Upgrading
A two-node cluster upgrades with no read downtime by taking one node at a time. Reads never stop; writes pause once, briefly, at the single leader handoff. You fail over to the node you leave running, replace the other, let it catch up and rejoin, then repeat.
Rolling upgrade
- Confirm the cluster is healthy: exactly one
celeriant_node_rolereporting leader, no replication pressure. See Monitoring. - Stop the follower. The leader keeps serving; while the follower is down it replicates to S3, so writes stay durable (at higher latency).
- Replace the follower's binary and start it. It reads the lease, pulls what it missed, and rejoins.
- Wait until it has caught up and replication pressure is back to zero.
- Now stop the leader. The follower takes the lease and becomes leader once the old lease expires, up to the S3 lease TTL (
--s3-lease-duration-ms, 30 s by default). This is the one write pause in the procedure; reads continue on the follower throughout. - Replace and restart the old leader; it rejoins as the follower.

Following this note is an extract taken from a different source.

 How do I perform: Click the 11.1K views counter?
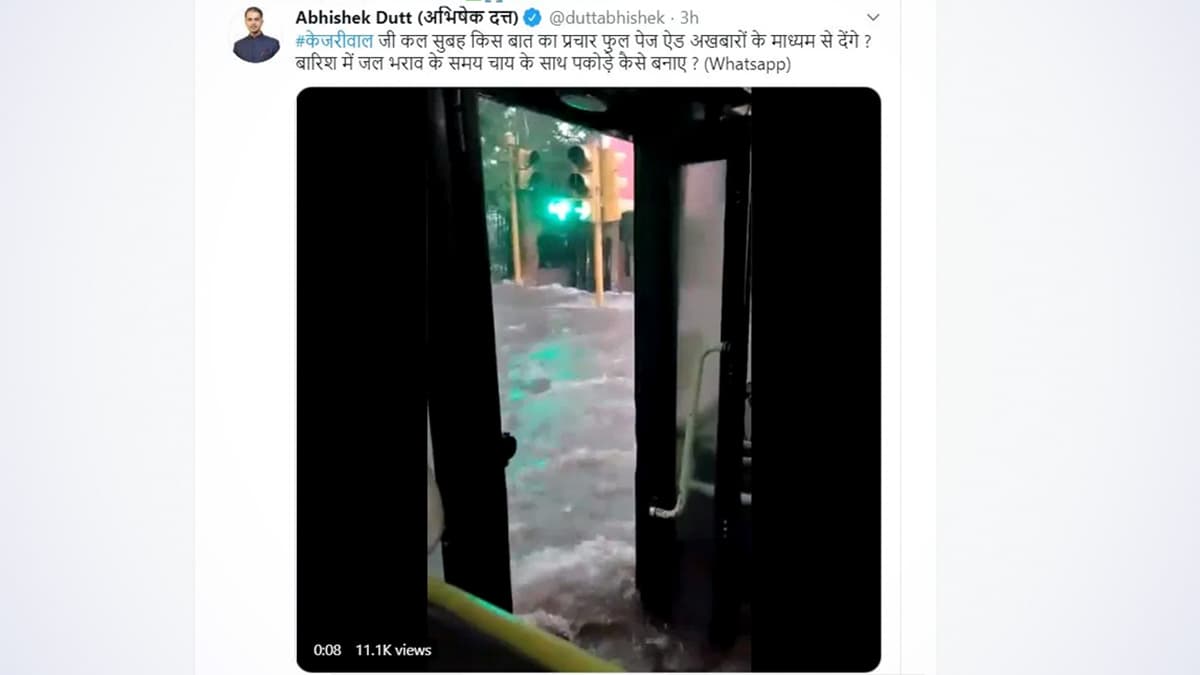(x=393, y=650)
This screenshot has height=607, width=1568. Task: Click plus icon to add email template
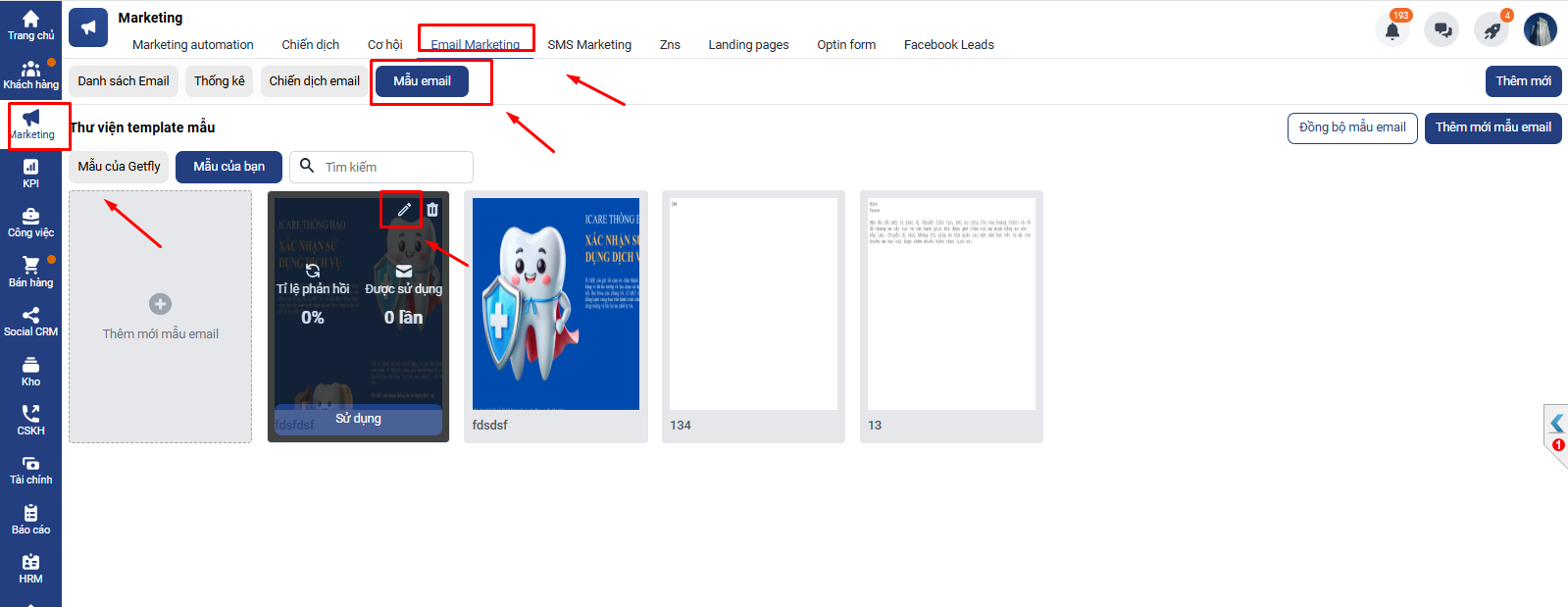coord(160,304)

Doing the follower first means only one failover happens, in step 5, and it is a clean lease handoff.
Single node
A standalone node cannot upgrade without a write outage, because there is no second node to fail over to. Stop it, replace the binary, start it; it validates and replays its WAL on boot. Plan the window.
Before you upgrade across versions
Celeriant is pre-1.0. The wire format and on-disk format can change between releases, and there is no backward-compatibility guarantee yet. Do not assume a new node reads an old node's WAL, or that an old client talks to a new server. Read the release notes for each version, test the upgrade on a copy, and keep a backup you have restored at least once. Mixed-version clusters are not supported during the rolling step beyond the brief window of the restart itself.
Once there is a 1.0 with a stability guarantee, this section gets the compatibility matrix it deserves.